Jacob Woodhouse
DPhil Research Topic
‘Tell Sid!’: An analysis of policy promotion within the Conservative and Labour parties, 1979-1990'
Supervisor: Matthew Grimley
Background
I am principally a twentieth-century political historian with a particular interest in how governments operate, how internal political factions negotiate their political, economic, and social interests with one another, and the means by which governments advance and implement their political agendas.
Thesis
My current research examines the evolution of electioneering and advertising strategies within the Conservative and Labour parties in Britain during the 1980s. I am especially interested in the shifting relationship between political parties and the media, the growing influence of professional campaign management, and the use of targeted messaging during a period of rapid political, social, and economic change. I am drawn to questions concerning how parties craft narratives that embody their political and ideological agendas, how these are communicated to the public, and how such narratives intersect with broader themes in modern British political history, including statecraft, ideology, and political communication. These questions are central in trying to account for how both parties’ attempted to (re)define themselves as political entities within the period and how they articulate their respective agendas in order to maintain existing voter bases and identities or cultivate new ones.

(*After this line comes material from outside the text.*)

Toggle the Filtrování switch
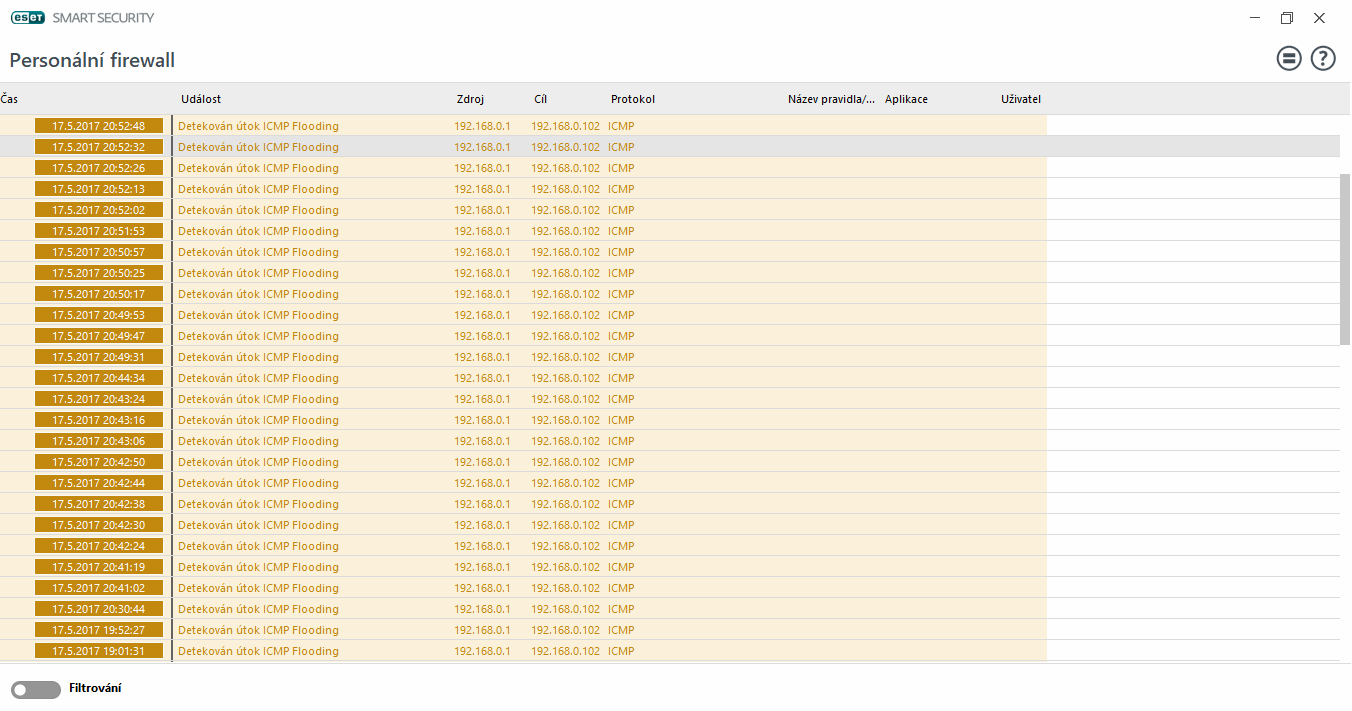The image size is (1352, 711). point(35,689)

To explore these dynamics, I will undertake a semiotic analysis of campaign and electioneering materials, as well as political advertisements, across the period. This allows for an examination of how both parties’ political and ideological visions manifested themselves through processes of signification, in which images, slogans, and design choices produced meaning through the signs, codes, and visual grammars embedded within them.
Academic Career
- DPhil in History, St Antony’s College, University of Oxford (Present)
- MSt in History, St Edmund’s College, University of Cambridge (2024)

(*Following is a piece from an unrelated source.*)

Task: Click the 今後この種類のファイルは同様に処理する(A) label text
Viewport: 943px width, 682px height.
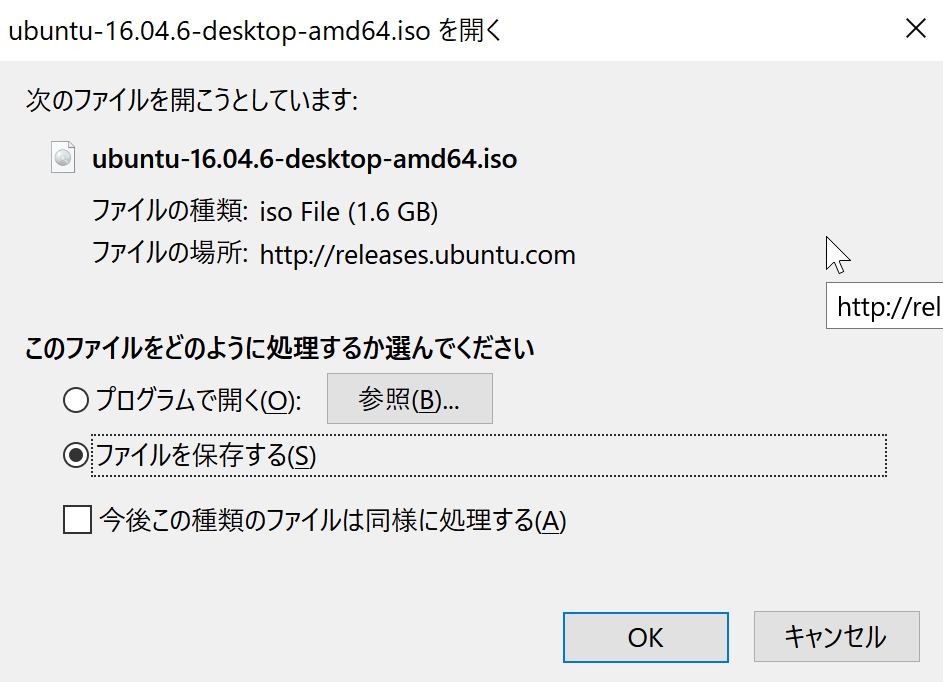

- PG Cert in Classics, St Edmund’s College, University of Cambridge (2022)
- BA in History and Politics, Coventry University (2019)*
*Awarded the 'Course Tutor Prize' for highest academic achievement within cohort, with an undergraduate dissertation grade of 80.
Masters Dissertation
Dissertation entitled: ‘An analysis of statecraft within the Thatcher Administration, 1979-1990’, under the supervision of Dr. A. Williamson (Trinity Hall)
Undergraduate Dissertation
Dissertation entitled: 'How did Neville Chamberlain maintain control during the Downing Street years, 1937-1940’, under the supervision of Dr. K. Lovell.